I glanced quickly toward the other curb, toward the post. He was as Jill had described him. A sandy man with a tight, give-nothing face. He wore a pale gray suit, well-pressed, and a brown cocoa straw hat with a maroon band. Late twenties, I guessed—perhaps older. Our eyes met in that instant. He held the match with which he had been cleaning his nails. He was motionless, his elbows outthrust slightly. There was no look of surprise on his face, just a watchfulness. Then with a deft muscular daintiness, somewhat reminiscent of Cagney in moments of anticipated brutality, he tossed the match back over his shoulder and started across the street. I could see him out of the corner of my eye. I began to shoulder my way forward through the slow-moving group.

“The Gray Sisters had a lot of trouble, folks. The ship they came over on hit a rock and nearly sank. They were becalmed. Pirates nearly got them. They got stuck on a sand bar out in the Gulf. All in all, it took them five dreadful months to make the trip from France to the
mouth of the river, and another week to come upriver to New Orleans by canoe.”

I reached the car, and just as I grasped the door handle the man opened the door on the far side of the car and slid behind the wheel. I let go of the door handle and kept on with the group. Twenty paces further on I glanced back. He had left the car and was sauntering along behind us.

“This is all so terribly interesting,” a gaunt woman said at my elbow.

“It certainly is,” I said. She glared at me. She had been speaking to a plump young girl trodding wearily along behind her.

“In those days New Orleans was a pretty fearful place for the Gray Sisters to come to. Imagine it. Damp and miserable. Just a bunch of shacks. Floods coming in over the levees all the time. Alligators belle ring at night.”

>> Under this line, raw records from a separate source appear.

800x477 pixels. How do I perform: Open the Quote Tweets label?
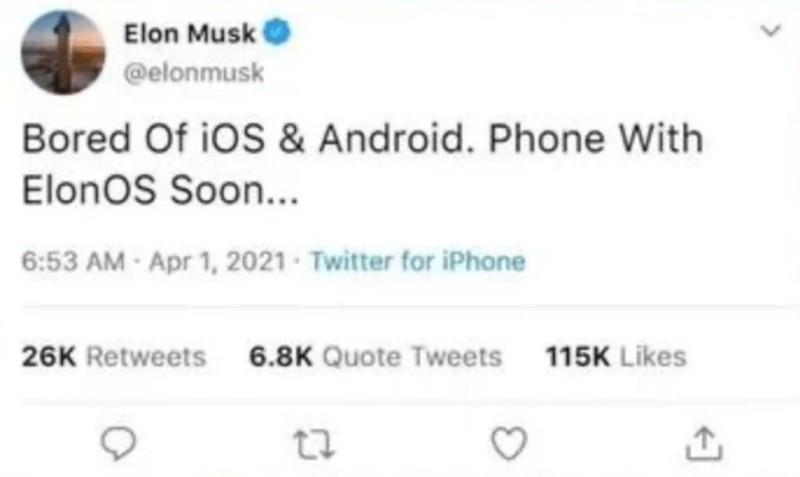[412, 356]
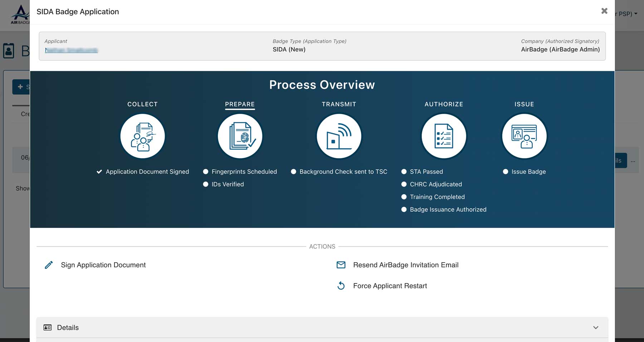Click the Transmit stage broadcast icon
This screenshot has height=342, width=644.
[339, 136]
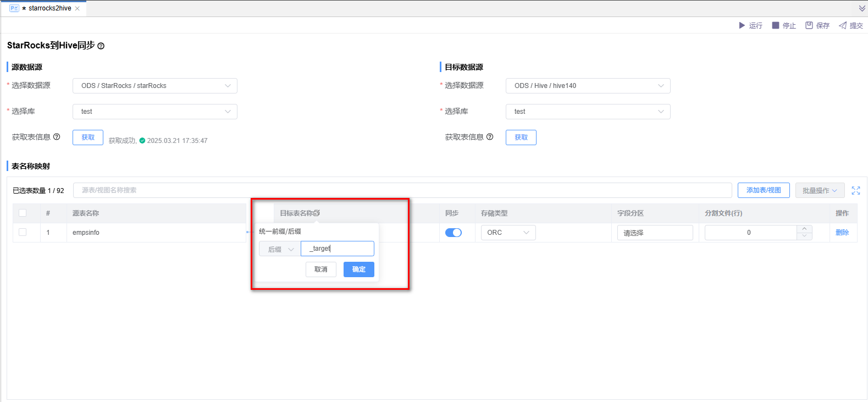Check the empsinfo row checkbox
Image resolution: width=868 pixels, height=402 pixels.
pyautogui.click(x=23, y=232)
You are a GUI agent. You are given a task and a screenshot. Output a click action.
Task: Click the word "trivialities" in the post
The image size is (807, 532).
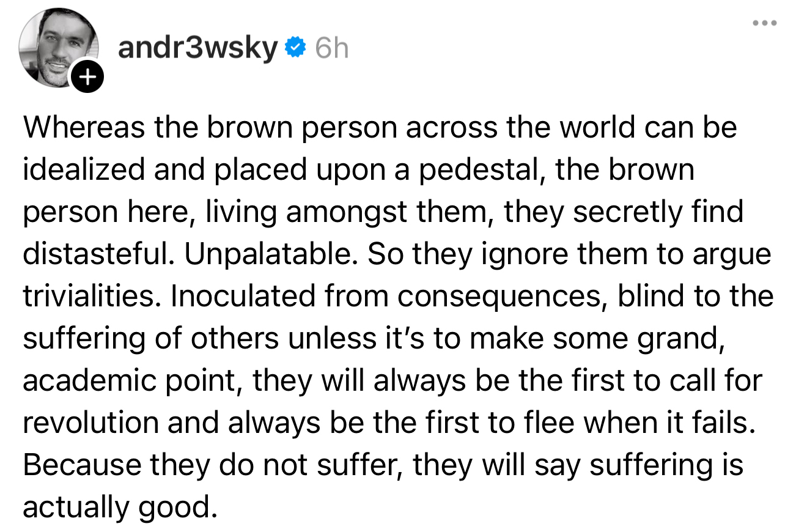pos(92,296)
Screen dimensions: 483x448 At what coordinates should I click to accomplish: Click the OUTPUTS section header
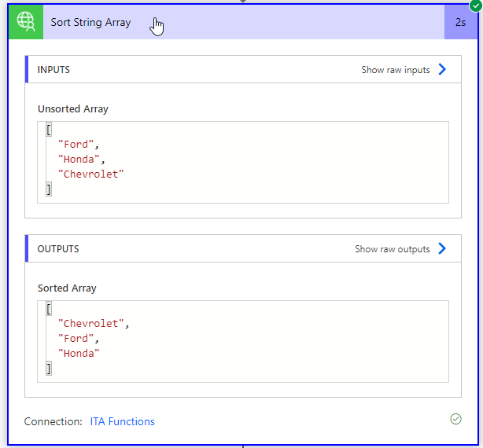pos(58,249)
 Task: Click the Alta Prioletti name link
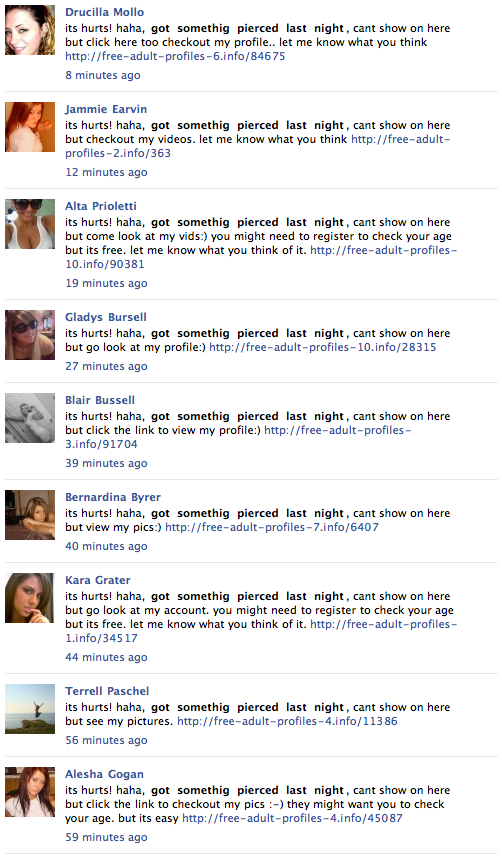(x=101, y=206)
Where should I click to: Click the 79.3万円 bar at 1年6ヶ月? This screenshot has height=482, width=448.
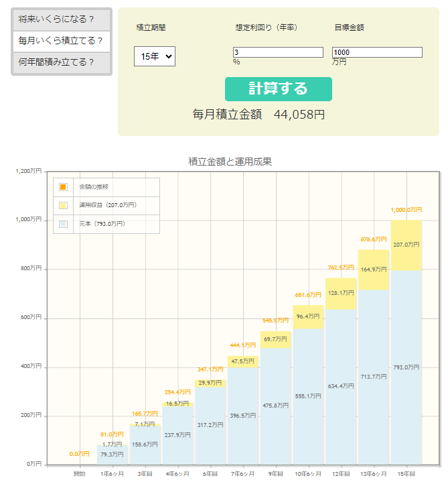pos(112,455)
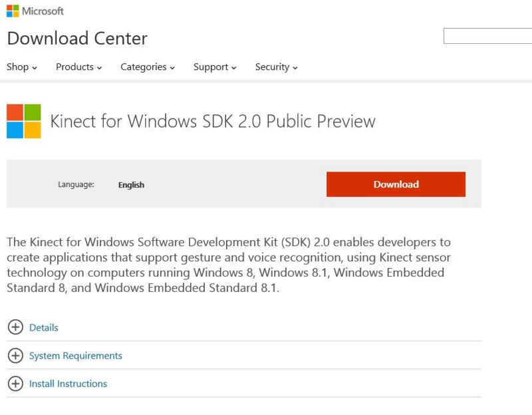Click the plus icon beside Details
This screenshot has width=532, height=415.
(x=15, y=327)

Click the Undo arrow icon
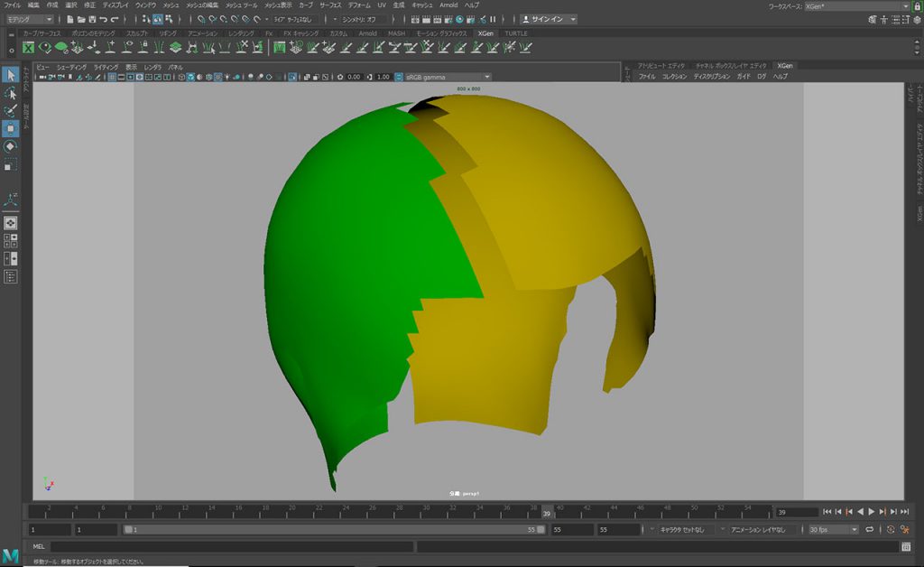click(103, 19)
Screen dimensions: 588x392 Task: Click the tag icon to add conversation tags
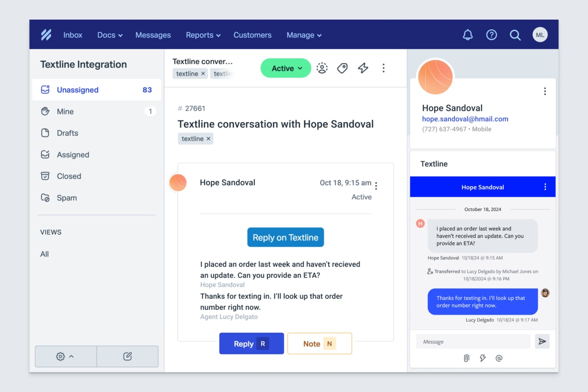click(343, 68)
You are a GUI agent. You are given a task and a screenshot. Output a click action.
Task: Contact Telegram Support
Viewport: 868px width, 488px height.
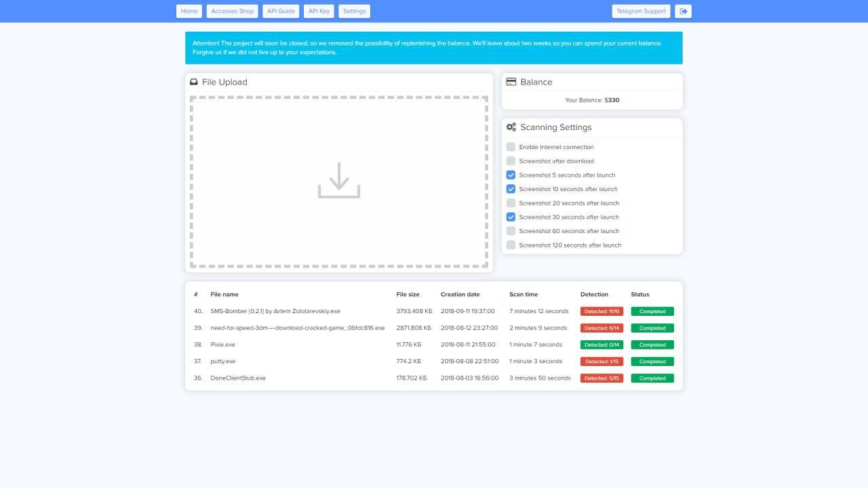(x=641, y=12)
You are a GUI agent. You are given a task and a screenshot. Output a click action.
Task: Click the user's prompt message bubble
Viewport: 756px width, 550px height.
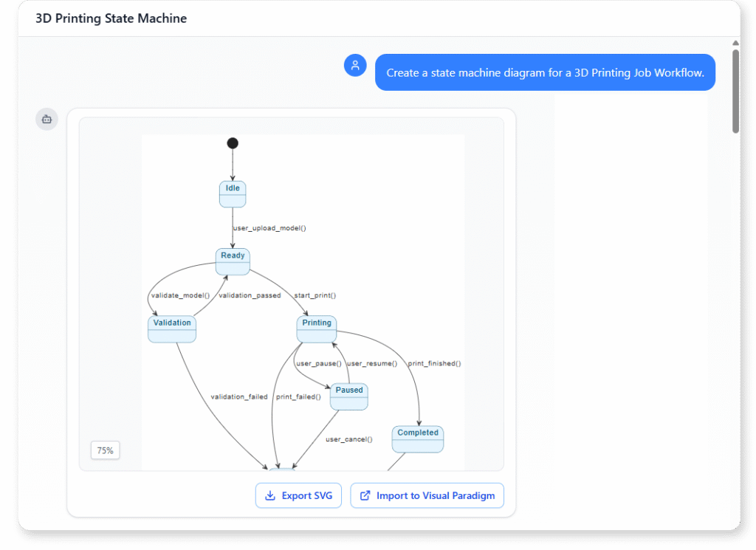545,72
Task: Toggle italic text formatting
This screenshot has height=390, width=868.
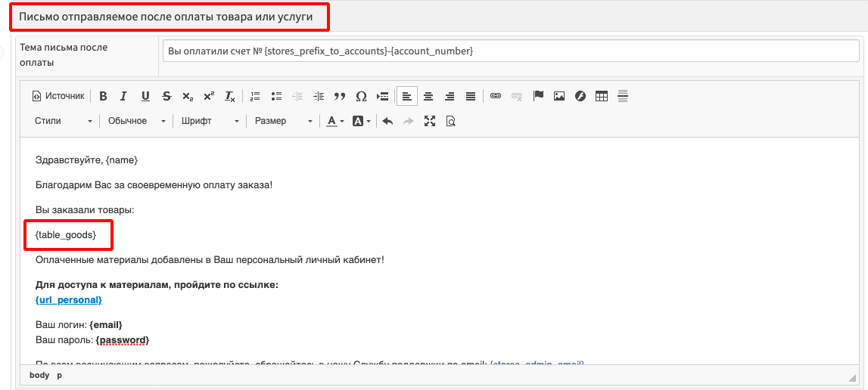Action: pyautogui.click(x=124, y=96)
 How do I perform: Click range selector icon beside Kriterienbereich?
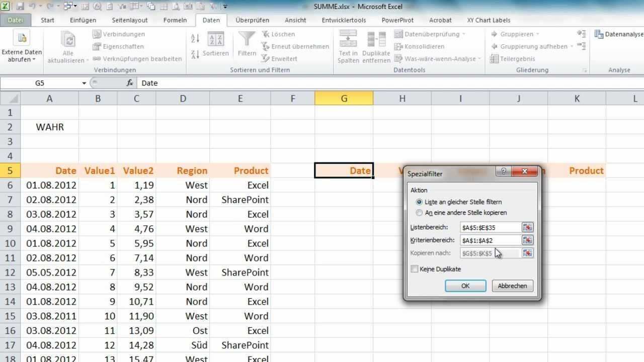point(527,240)
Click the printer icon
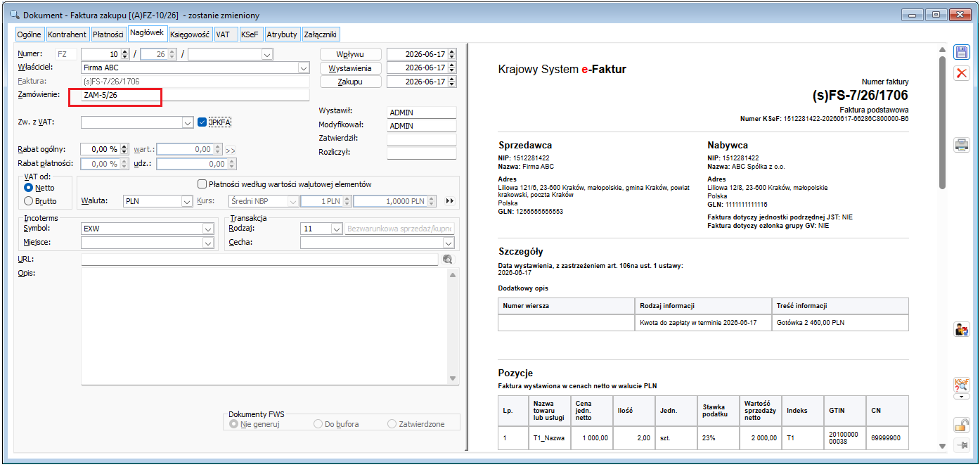 click(961, 146)
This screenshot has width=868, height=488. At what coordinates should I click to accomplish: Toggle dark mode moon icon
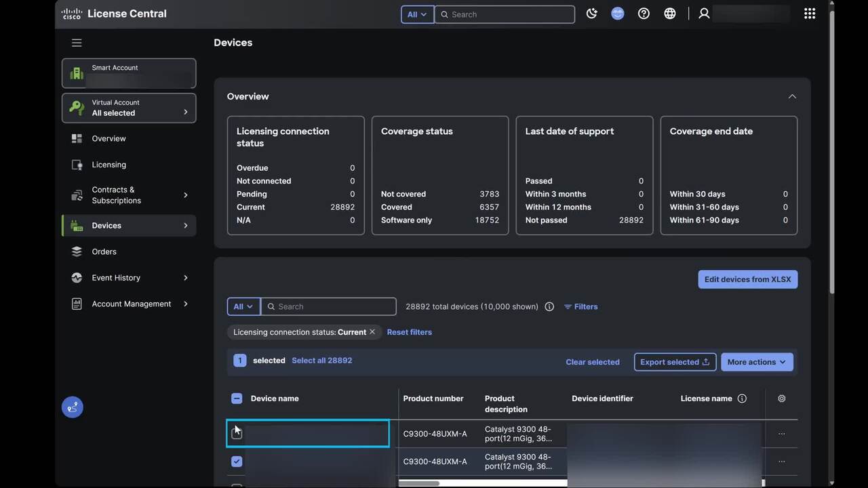[x=591, y=14]
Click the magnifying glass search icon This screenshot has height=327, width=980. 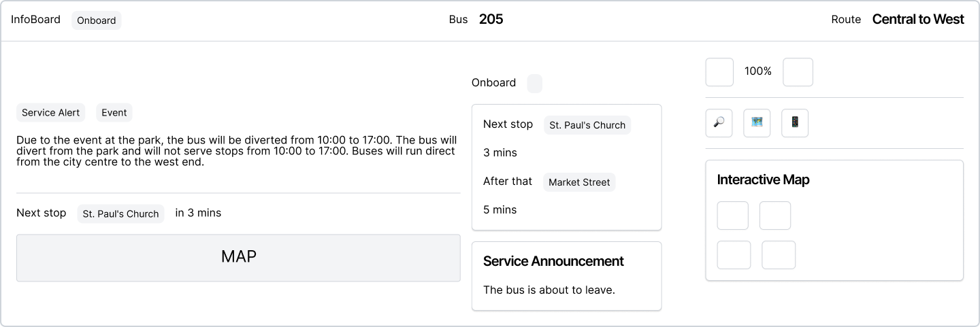coord(719,123)
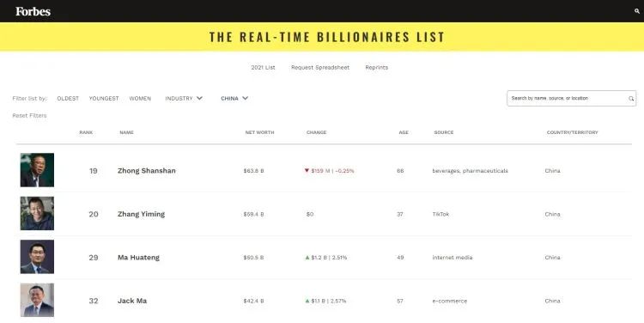Open Zhang Yiming's profile photo
Screen dimensions: 644x323
[37, 213]
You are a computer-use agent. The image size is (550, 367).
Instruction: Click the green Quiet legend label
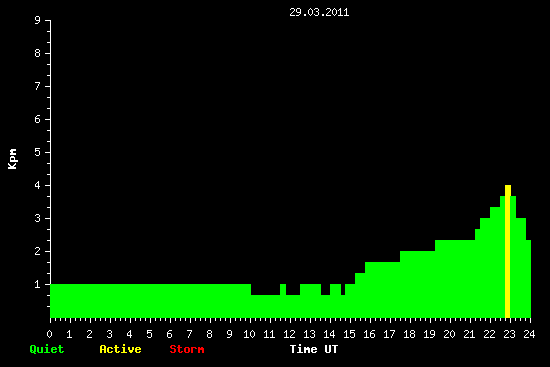pyautogui.click(x=47, y=349)
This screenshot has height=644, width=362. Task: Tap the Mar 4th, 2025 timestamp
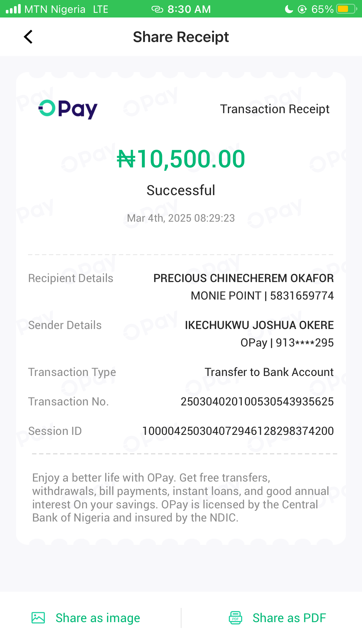click(x=181, y=218)
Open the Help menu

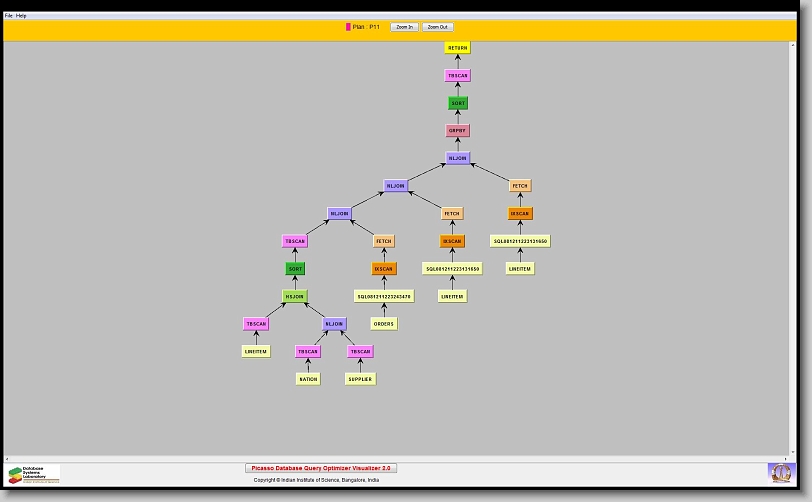click(22, 16)
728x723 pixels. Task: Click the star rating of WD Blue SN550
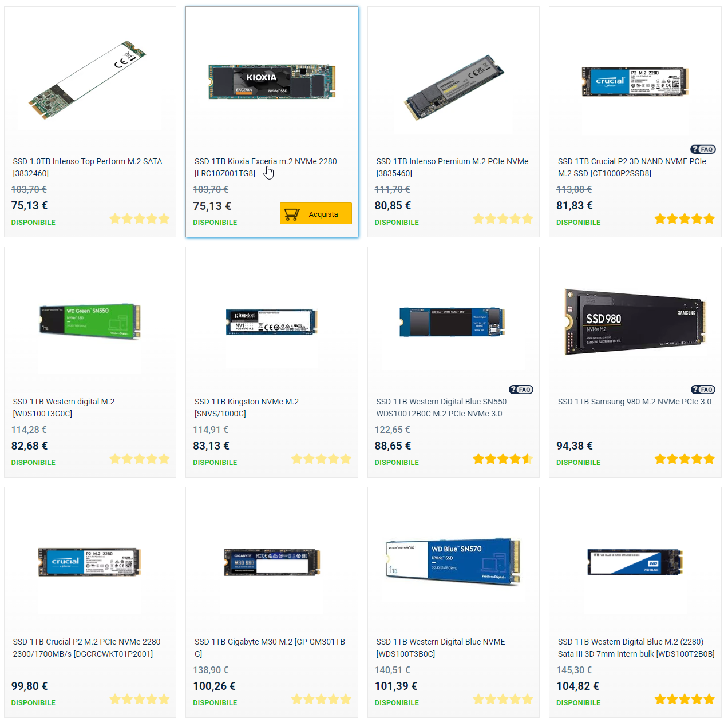[x=503, y=459]
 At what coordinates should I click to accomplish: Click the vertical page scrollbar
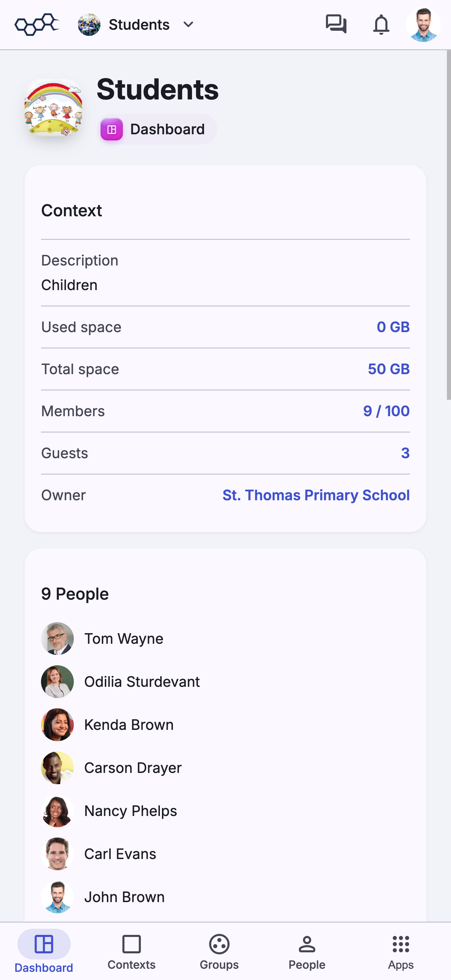coord(448,224)
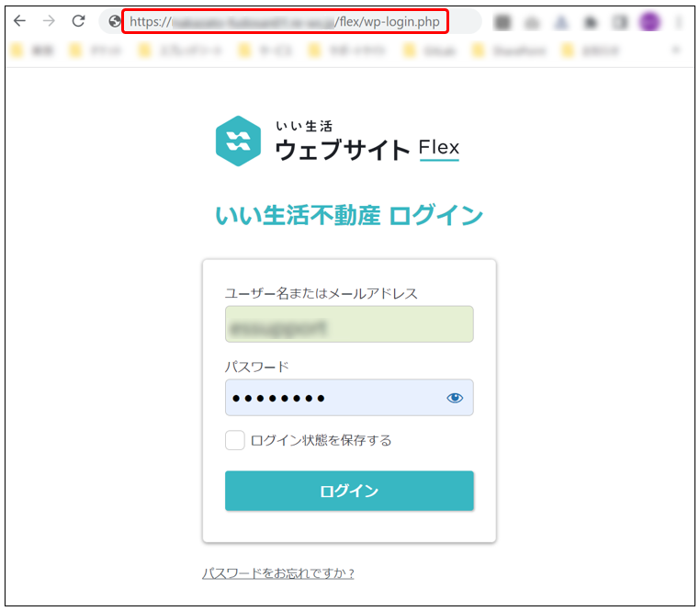Click the purple profile avatar
Viewport: 700px width, 611px height.
tap(649, 21)
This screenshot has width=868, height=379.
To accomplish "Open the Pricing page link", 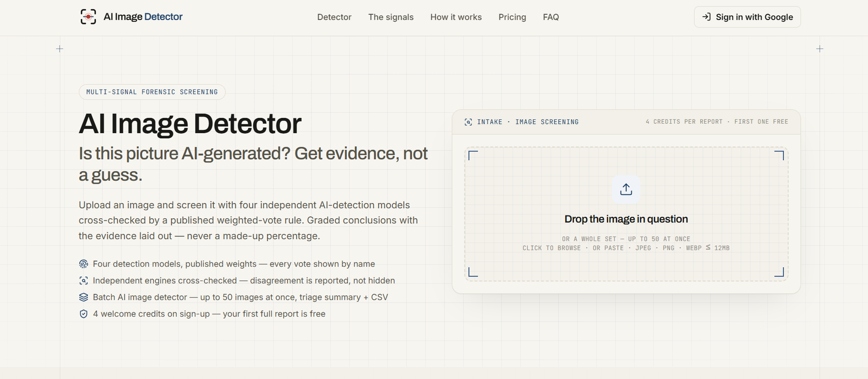I will tap(512, 17).
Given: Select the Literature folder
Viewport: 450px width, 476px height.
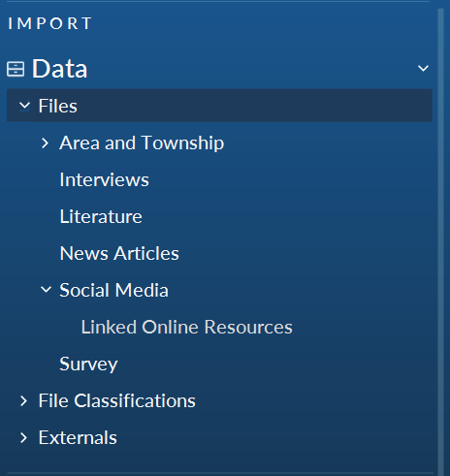Looking at the screenshot, I should 101,216.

I looked back again. The man had casually made himself a part of the group. The guide stopped on the corner. He stared at me. “Fella, are you joining this here tour?”

“If you don’t mind,” I said.

“You missed most of it, but it will still cost you two dollars.”

“I’ll pay for both of us,” a soft, controlled voice said at my elbow. Straw Hat handed over four dollars. He was so close to me I could see a streak of blond stubble on his cheek, stubble that the razor had missed.

The guide took the money and gave us a dubious look. He moved off through the gathering shadows of early evening, the party following him.

The man came up beside me. “This is no good, you know.”

“I always wanted to take one of these tours.”

“You kill me, Bryant.” Yes, Talya had said that he had made himself very American.

“Now, this is Gallatin Street, folks. Once upon a time it was a pretty gay kind of street. Man could get himself knifed here with no trouble at all. Used to be headquarters for the Mafia gangs, this little street did. In ’34, I think it was, they took away part to make room for the new French Market. That’s it over there. Anybody feel like buying any snails today?”